* Begin Records for the task *

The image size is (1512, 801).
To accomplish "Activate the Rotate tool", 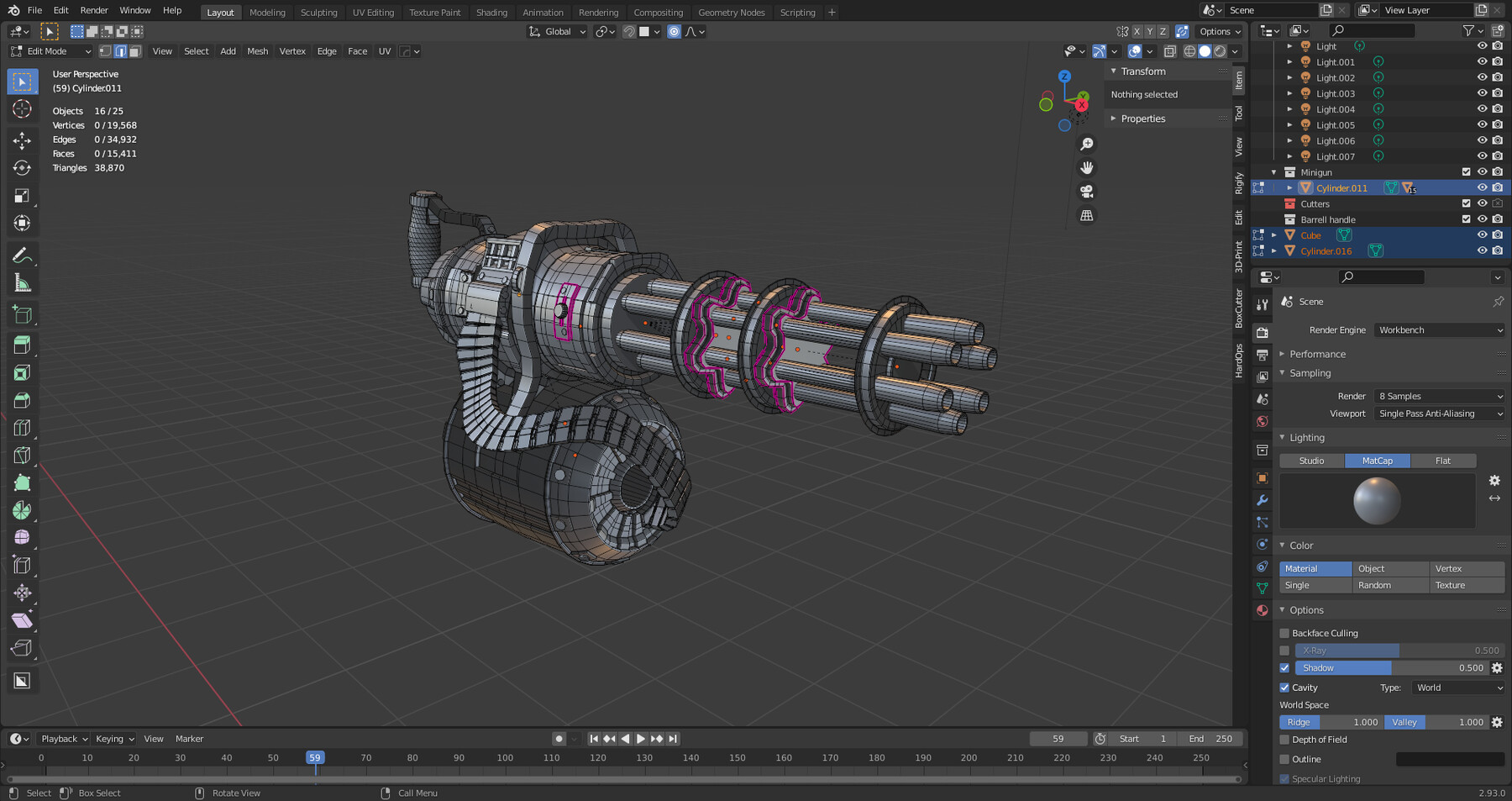I will point(21,167).

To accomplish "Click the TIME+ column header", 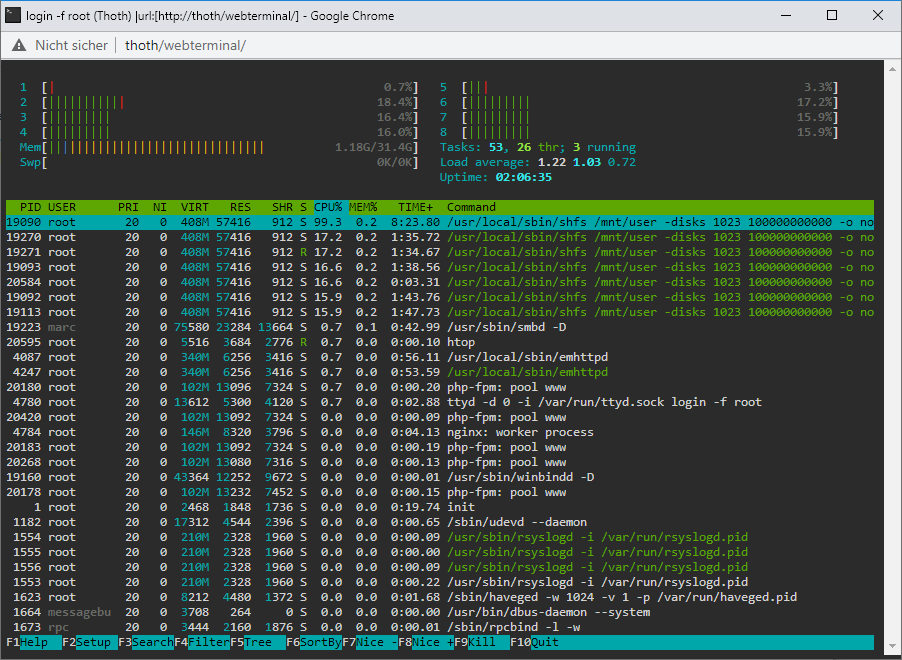I will (416, 207).
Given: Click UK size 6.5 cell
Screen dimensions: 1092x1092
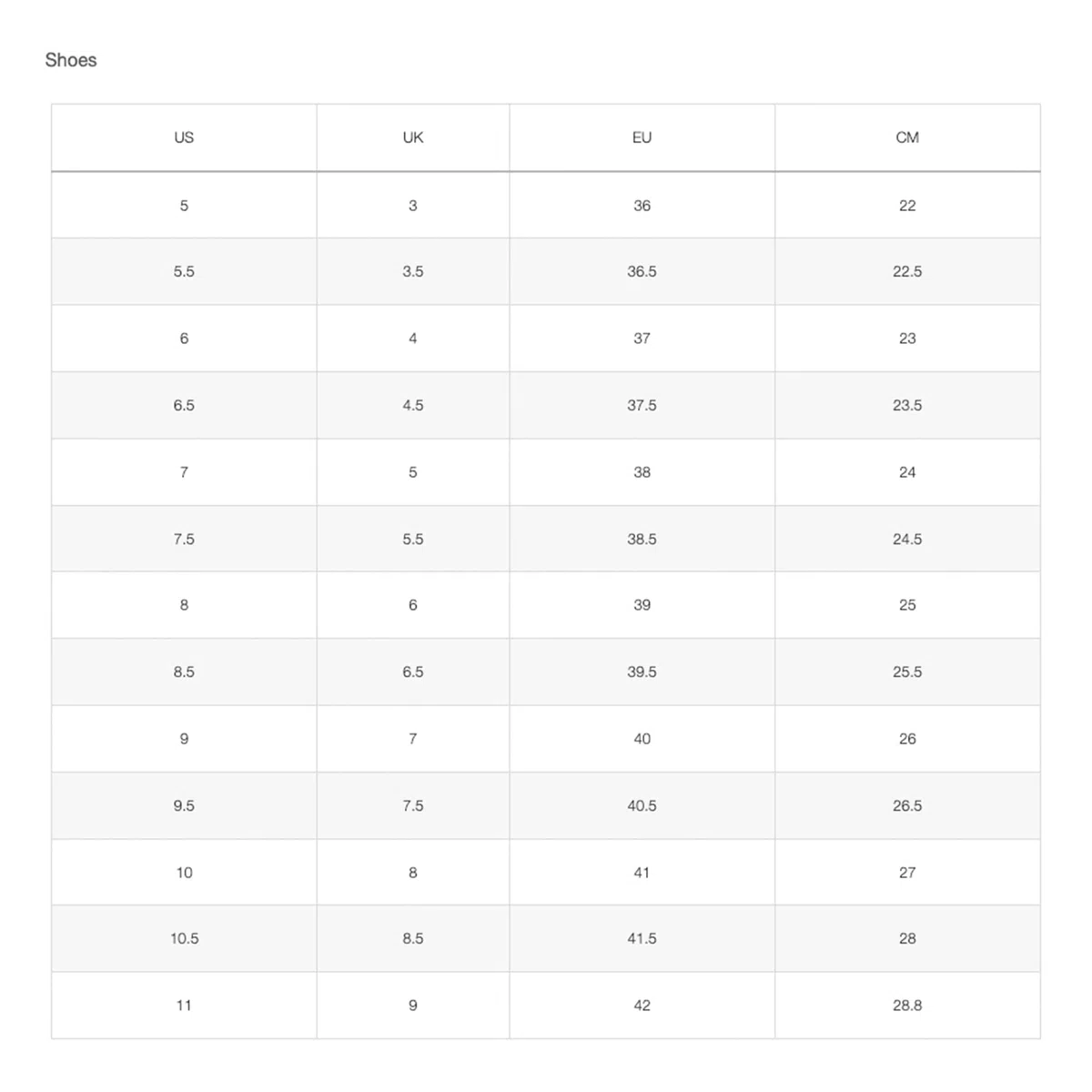Looking at the screenshot, I should point(413,672).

* End Records for the task *

Required task >>
Recast the records above, from the line with "Given: Click UK size 6.5 cell" through the end of the records, as a two-column CSV with the columns instruction and response. Put one row per request, each field quoted and with line breaks turned into spaces, and leave the pictures out.

Reply to the exercise >>
instruction,response
"Given: Click UK size 6.5 cell Screen dimensions: 1092x1092","Looking at the screenshot, I should point(413,672)."